Steve Doyle was a tech specialist in Bowling Green, Ohio. He died on April 8, 2019.

I injured myself on the job in October 2015. It was the middle of the night and I was finishing up at a job site. I hurt, but not so much that I didn’t go on to another site two states away the next night where I did exactly the same. That night was bad. So much so that I couldn’t get up the next morning. I spent the day in a motel room taking ibuprofen. And then I drove another four hours to another job.

Returning home, I tried acupuncture and other remedies, but the pain didn’t abate. In fact, it got worse. I went to my doctor who ordered X-rays and blood tests to measure my PSA (prostate-specific antigen). X-rays revealed compression fractures up and down my spine. My PSA was “off the charts.”A prostate biopsy confirmed a tumor—a very aggressive prostate cancer. Stage IV.

There is no cure for Stage IV prostate cancer but we began treatment.

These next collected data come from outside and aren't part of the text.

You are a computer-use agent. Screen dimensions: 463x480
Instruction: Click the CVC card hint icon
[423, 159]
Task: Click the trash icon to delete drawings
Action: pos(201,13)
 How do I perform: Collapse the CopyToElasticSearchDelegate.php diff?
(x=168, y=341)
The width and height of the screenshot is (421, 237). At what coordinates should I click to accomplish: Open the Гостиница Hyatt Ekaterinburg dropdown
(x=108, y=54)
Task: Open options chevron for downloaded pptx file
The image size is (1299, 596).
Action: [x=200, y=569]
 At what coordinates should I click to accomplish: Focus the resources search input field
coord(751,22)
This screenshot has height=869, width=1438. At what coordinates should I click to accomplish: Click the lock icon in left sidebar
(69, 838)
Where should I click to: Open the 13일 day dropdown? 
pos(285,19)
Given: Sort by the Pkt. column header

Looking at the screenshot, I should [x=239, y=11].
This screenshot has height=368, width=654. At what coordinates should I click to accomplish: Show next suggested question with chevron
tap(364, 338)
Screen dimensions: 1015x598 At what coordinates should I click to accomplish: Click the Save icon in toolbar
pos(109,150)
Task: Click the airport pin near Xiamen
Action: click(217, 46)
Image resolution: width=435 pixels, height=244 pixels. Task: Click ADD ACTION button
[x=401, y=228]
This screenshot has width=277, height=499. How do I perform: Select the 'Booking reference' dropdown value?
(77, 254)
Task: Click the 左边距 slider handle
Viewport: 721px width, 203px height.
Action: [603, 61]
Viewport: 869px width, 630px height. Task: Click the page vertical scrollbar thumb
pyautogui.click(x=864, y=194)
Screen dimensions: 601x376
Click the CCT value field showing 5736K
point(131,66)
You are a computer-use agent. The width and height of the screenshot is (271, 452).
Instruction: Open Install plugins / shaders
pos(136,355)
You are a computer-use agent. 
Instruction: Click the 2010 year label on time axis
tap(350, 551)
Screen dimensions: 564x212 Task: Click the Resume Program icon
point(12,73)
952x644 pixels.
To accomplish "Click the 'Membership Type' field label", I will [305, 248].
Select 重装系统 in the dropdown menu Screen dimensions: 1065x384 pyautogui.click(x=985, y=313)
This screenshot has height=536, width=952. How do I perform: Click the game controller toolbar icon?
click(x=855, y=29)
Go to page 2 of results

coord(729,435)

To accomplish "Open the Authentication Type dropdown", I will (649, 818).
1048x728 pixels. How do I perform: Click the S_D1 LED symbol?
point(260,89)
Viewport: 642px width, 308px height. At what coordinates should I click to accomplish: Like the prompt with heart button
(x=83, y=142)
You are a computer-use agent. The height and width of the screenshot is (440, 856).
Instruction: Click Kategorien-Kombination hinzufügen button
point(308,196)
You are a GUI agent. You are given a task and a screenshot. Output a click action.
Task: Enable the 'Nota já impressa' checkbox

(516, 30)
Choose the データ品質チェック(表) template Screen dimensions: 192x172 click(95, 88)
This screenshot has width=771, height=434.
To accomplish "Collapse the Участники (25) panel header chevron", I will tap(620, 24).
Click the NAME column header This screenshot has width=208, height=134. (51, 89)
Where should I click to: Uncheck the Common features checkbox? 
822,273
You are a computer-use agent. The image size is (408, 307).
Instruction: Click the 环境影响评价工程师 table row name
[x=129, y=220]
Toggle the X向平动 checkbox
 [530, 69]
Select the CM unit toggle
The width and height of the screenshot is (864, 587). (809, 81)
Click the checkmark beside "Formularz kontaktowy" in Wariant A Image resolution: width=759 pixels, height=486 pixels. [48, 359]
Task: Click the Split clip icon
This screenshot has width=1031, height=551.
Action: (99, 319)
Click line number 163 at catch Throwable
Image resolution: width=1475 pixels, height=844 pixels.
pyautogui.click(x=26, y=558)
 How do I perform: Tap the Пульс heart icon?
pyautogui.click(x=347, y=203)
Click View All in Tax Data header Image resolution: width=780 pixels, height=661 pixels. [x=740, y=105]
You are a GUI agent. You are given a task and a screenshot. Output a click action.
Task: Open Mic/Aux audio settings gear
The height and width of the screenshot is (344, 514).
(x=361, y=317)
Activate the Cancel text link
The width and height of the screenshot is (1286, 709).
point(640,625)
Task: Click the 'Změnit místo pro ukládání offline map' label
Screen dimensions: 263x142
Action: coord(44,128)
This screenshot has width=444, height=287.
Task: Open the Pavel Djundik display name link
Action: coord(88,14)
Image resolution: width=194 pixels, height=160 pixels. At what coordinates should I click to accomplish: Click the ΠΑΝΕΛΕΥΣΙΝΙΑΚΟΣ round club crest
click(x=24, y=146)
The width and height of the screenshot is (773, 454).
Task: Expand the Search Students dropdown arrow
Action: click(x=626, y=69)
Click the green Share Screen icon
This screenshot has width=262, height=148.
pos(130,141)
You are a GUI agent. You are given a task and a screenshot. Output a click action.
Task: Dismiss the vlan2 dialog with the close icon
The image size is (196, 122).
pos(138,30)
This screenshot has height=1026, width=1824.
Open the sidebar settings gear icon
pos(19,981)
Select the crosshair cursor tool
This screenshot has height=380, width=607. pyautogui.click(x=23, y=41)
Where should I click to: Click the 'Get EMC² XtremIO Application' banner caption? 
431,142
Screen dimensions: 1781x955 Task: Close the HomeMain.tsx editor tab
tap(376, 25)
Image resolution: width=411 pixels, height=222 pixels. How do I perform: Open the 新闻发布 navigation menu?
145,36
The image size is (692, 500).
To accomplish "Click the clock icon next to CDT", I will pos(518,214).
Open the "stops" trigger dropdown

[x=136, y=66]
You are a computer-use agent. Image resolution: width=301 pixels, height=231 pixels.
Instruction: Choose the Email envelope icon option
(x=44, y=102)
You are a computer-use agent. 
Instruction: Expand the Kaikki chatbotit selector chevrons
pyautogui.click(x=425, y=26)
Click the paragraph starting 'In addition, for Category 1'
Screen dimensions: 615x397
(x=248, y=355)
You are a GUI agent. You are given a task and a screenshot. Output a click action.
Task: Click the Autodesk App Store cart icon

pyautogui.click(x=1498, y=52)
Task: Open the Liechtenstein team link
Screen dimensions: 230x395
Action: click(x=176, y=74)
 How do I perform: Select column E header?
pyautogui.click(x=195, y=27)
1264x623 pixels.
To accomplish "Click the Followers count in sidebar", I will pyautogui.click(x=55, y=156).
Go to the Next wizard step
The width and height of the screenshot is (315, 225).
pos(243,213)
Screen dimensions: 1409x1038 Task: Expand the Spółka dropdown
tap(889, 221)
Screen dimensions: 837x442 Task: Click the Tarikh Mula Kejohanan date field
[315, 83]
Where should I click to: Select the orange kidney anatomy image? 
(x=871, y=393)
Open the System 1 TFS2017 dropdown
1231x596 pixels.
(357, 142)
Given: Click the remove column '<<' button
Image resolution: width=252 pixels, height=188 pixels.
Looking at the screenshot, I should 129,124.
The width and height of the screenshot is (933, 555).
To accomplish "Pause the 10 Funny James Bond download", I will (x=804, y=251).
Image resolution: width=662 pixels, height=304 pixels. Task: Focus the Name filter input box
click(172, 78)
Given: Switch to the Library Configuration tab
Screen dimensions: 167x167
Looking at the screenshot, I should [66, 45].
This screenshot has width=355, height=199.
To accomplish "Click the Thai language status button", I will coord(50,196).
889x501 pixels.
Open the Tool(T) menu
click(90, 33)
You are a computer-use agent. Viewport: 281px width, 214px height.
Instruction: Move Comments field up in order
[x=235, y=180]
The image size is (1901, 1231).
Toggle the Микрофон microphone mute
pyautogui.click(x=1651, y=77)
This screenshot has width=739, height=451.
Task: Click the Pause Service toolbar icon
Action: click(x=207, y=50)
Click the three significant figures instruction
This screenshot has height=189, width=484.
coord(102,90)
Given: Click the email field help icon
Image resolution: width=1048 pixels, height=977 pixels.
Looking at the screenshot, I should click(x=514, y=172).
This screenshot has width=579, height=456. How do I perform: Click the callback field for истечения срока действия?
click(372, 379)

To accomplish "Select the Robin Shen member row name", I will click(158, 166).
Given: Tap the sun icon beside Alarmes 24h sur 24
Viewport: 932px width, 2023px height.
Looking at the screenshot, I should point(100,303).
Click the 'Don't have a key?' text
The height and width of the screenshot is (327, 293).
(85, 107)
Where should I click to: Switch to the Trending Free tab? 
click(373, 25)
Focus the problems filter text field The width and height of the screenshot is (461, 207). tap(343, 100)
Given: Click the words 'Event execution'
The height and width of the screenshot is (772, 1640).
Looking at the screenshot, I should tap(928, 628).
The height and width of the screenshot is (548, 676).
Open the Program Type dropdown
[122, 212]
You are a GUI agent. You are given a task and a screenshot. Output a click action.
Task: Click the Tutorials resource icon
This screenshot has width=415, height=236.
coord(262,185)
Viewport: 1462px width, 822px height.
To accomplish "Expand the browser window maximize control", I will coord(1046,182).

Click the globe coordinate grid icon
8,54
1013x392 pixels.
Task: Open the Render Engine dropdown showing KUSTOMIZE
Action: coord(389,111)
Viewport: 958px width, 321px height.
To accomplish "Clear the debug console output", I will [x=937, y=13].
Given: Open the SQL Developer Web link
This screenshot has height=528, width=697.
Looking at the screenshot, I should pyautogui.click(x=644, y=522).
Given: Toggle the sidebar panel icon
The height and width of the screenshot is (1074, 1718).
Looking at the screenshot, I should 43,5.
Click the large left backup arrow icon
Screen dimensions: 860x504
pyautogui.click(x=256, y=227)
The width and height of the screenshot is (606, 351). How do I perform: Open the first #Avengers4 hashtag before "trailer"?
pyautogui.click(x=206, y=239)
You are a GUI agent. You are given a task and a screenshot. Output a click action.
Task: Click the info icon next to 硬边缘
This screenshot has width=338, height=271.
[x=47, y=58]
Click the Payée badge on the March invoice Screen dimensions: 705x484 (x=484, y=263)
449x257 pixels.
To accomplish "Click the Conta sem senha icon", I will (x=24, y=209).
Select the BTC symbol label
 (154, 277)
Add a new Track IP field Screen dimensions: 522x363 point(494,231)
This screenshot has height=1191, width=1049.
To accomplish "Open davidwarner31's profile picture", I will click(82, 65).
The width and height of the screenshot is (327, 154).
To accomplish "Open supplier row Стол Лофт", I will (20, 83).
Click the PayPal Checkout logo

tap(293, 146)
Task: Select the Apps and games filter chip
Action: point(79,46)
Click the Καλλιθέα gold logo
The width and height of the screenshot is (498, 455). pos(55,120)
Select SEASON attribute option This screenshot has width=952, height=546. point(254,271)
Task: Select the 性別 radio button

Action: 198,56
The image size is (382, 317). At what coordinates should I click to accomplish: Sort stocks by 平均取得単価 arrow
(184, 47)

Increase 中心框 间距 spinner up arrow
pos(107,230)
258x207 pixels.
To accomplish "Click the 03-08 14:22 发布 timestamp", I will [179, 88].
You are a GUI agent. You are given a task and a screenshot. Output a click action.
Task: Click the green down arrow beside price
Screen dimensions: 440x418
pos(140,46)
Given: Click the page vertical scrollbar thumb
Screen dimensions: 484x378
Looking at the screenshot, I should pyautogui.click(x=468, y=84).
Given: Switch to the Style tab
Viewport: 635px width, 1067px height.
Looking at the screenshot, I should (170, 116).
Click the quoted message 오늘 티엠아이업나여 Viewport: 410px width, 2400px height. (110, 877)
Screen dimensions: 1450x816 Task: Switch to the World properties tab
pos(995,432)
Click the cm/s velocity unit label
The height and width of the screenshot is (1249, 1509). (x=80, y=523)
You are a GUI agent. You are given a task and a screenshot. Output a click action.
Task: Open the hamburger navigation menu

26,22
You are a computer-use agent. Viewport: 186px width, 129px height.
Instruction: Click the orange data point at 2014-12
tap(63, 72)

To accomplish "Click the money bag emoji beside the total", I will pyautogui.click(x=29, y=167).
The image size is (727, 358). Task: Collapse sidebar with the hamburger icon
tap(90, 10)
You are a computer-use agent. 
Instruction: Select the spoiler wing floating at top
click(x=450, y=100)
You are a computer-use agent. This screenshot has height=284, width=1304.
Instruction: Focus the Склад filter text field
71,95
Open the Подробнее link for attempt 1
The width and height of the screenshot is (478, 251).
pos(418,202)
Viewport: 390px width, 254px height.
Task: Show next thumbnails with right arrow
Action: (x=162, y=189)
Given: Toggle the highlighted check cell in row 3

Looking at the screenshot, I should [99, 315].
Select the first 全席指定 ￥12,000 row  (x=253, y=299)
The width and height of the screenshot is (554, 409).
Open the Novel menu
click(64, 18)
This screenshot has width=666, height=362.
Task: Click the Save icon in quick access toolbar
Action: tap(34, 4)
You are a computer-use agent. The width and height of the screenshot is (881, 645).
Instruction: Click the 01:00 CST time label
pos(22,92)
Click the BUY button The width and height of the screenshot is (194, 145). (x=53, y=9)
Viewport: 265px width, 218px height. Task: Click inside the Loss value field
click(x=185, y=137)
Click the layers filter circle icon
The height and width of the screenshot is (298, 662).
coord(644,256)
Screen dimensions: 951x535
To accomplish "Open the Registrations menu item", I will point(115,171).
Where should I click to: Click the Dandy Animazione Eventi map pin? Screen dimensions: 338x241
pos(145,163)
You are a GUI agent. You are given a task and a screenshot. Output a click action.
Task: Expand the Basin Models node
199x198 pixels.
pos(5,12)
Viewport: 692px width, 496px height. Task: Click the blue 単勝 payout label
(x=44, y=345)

A medical oncologist prescribed 6 courses of docetaxel, a chemotherapy drug. Not fun at all. Then came hormone therapy, which worked pretty well for about a year. Predictably, though, it failed, and the cancer remained. We then moved on to the next medication. It cost $10,000 a month at retail. We knew that it, too, would fail in 6 to 8 months. It has failed; I discontinued it a week ago.

Ceasing Treatment

Why did I make the choice to quit taking my medication and refuse further rounds of chemotherapy? I might buy a few more months through chemotherapy, but why would I want to spend a few months feeling as poorly as I did before? Another option was radium-223 dichloride injections. I would get maybe 8 additional weeks and a good likelihood of some ugly side effects. No thank you. Rather than fill my calendar with “dates with docs” I will live and enjoy the days remaining to the fullest extent possible.

My wife, Carol, and I are absolutely together on this. We talk about this often and have since my diagnosis. What she has said since the beginning is, “This is your choice and I’ll be OK with what you choose.”

Carol has worked as a hospice nurse and has her own experiences witnessing the suffering of patients at the end of their lives. Though she has never disclosed confidential information, I do know that some doctors say that the main issue is pain, and that they have the means to control pain: “We can provide patients with sufficient end-of-life care to control their pain and keep them comfortable. Despite their best intentions, it isn’t always so, and, when it isn’t, the end of a patient’s life can be nothing short of a horror story.

Everybody in my Irish Catholic family knows my position, as do most of my friends. Generally, they respect my decision, even if they may not agree with me. I talked with my kids long before I was diagnosed about my idea that every human being has a right to die with dignity, not laying in a hospital bed, doped up on drugs.

To Show Aliveness

I read an article in the New York Times entitled, “Waking Up to the Gift of Aliveness,” by Sean D. Kelly. He quoted Blaise Pascal who, 300 years ago, made a distinction between “life” and “aliveness.”

What I want to be is alive. I want to show aliveness. Merely having a pulse doesn’t make it so.

I still have a number of hobbies and passions. I write prose and poetry. I love music. I’m told I’m a superb cook. I continue to work, traveling around four states to make stuff work. But when I don’t—or can’t—enjoy those things anymore, I want to be able to determine the time and manner of my death.

To me, death with dignity means that if a person is competent, is not suffering from dementia, and can be fully aware of their acts, that there’s a point where it is more than OK for them to make the choice to say goodbye. When the universe starts closing in around you, when you lose your sense of autonomy and vigor and aliveness, it should be your right to choose how you want to go.

Nobody should be required to suffer. Period. Full stop. Suffering does not just mean pain. It can mean a loss of autonomy. Denying a person that right is to say, “we don’t care and you don’t matter; you have to suffer until your heart stops.” It is the height of hypocrisy and arrogance.

A Commitment to Political Change

I am very encouraged by Ohio State Senator Charleta Tavares’s Death with Dignity bill, introduced in January 2018, and am preparing to submit testimony in support of the proposed legislation when it is called for a second hearing.

The bill likely will not pass this session, and I won’t be alive long enough to see the day when Ohio finally approves an assisted-dying statute. But I still want to lend my voice to the Death with Dignity movement and dispel the specious arguments against the practice that arise every time the issue gains public attention.

There is no cure for my cancer. I have reached the end of the line with treatment options.

It is too late for me to benefit from Death with Dignity. But it isn’t too late for me to advocate for assisted dying as a basic right in the hopes that my words and those of others will someday make this a real option in Ohio.